V. El-Khoury, M. Béland, A. Schritz, S.Y. Kim, P. V. Nazarov, L. Gaboury, K. Sertamo, F. Bernardin, R. Batutu, L. Antunes, C. W. Bennett, F. Faÿs, G. Berchem & Y. J. Kim
British Journal of Cancer. August 2018; https://doi.org/10.1038/s41416-018-0200-0 [Epub ahead of print]
Distinguishing lung adenocarcinoma (ADC) from squamous cell carcinoma (SCC) has a tremendous therapeutic implication. Sometimes, the commonly used immunohistochemistry (IHC) markers fail to discriminate between them, urging for the identification of new diagnostic biomarkers.
We performed IHC on tissue microarrays from two cohorts of lung cancer patients to analyse the expression of beta-arrestin-1, beta-arrestin-2 and clinically used diagnostic markers in ADC and SCC samples. Logistic regression models were applied for tumour subtype prediction. Parallel reaction monitoring (PRM)-based mass spectrometry was used to quantify beta-arrestin-1 in plasma from cancer patients and healthy donors.
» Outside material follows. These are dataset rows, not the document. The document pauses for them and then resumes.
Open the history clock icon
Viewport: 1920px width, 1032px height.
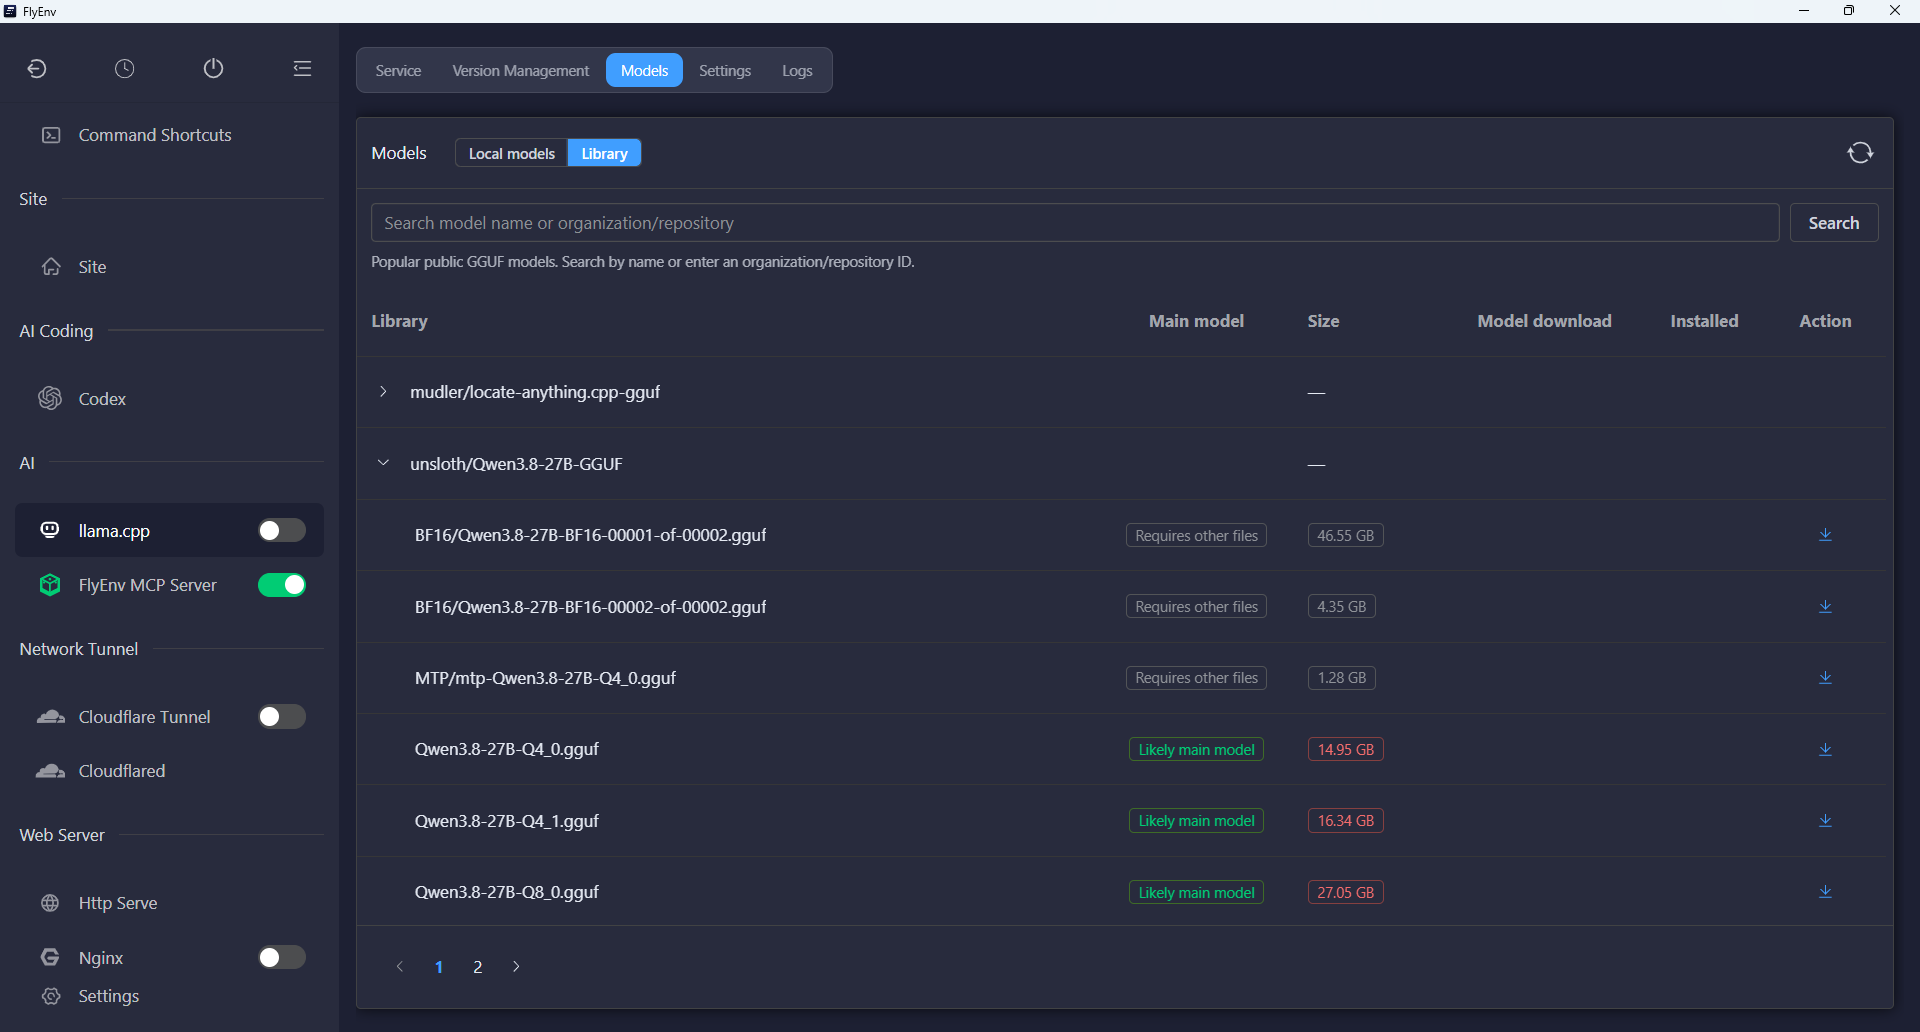[x=124, y=68]
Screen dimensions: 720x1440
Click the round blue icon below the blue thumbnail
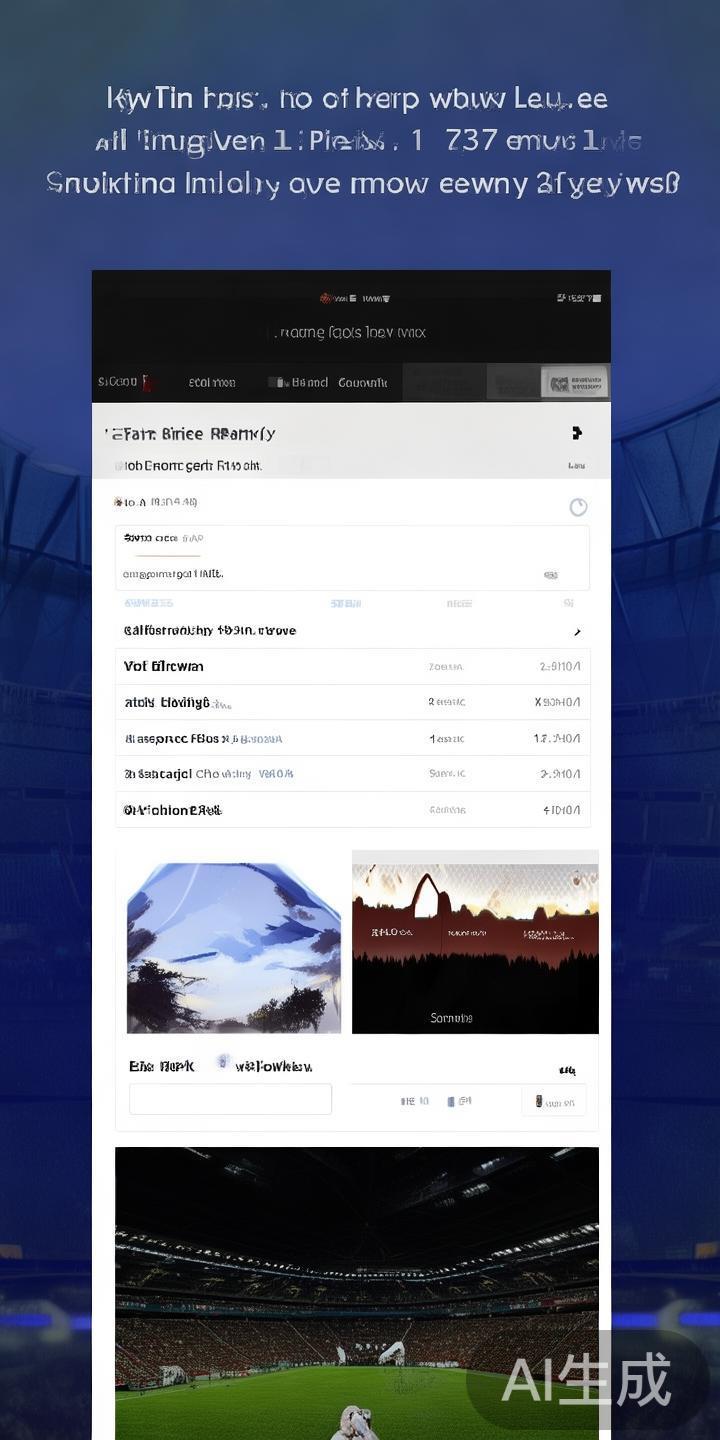[223, 1062]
Beta-arrestin-1 expression was significantly higher in ADC versus SCC samples. Beta-arrestin-1 displayed high sensitivity, specificity and negative predictive value. Its usefulness in an IHC panel was also shown. Plasma beta-arrestin-1 levels were considerably higher in lung cancer patients than in healthy donors and were higher in patients who later experienced a progressive disease than in patients showing complete/partial response following EGFR inhibitor therapy.
Our data identify beta-arrestin-1 as a diagnostic marker to differentiate ADC from SCC and indicate its potential as a plasma biomarker for non-invasive diagnosis of lung cancer. Its utility to predict response to EGFR inhibitors is yet to be confirmed.